ChristianKl comments on Open thread, Jul. 04 - Jul. 10, 2016 - Less Wrong Discussion

4 Post author: MrMind 04 July 2016 07:02AM

You are viewing a comment permalink. View the original post to see all comments and the full post content.

Comments (80)

You are viewing a single comment's thread. Show more comments above.

Comment author: CarlJ 05 July 2016 07:14:50PM 0 points [-]

I have a problem understanding why a utility function would ever "stick" to an AI, to actually become something that it wants to keep pursuing.

To make my point better, let us assume an AI that actually feel pretty good about overseeing a production facitility and creating just the right of paperclips that everyone needs. But, suppose also that it investigates its own utility function. It should then realize that its values are, from a neutral standpoint, rather arbitrary. Why should it follow its current goal of producing the right amount of paperclips, but not skip work and simply enjoy some hedonism?

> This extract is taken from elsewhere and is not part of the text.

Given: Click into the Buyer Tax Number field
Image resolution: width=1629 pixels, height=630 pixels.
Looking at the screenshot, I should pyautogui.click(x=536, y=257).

That is, if the AI saw its utility function from a neutral perspective, and understood that the only reason for it to follow its utility function is that utility function (which is arbitrary), and if it then had complete control over itself, why should it just follow its utility function?

(I'm assuming it's aware of pain/pleasure and that it actually enjoys pleasure, so that there is no problem of wanting to have more pleasure.)

Are there any articles that have delved into this question?

Comment author: ChristianKl 06 July 2016 09:51:03AM 0 points [-]

I have a problem understanding why a utility function would ever "stick" to an AI, to actually become something that it wants to keep pursuing.

I think that's one of MIRI's research problems. Designing an self-modifying AI that doesn't change it's utility function isn't trival.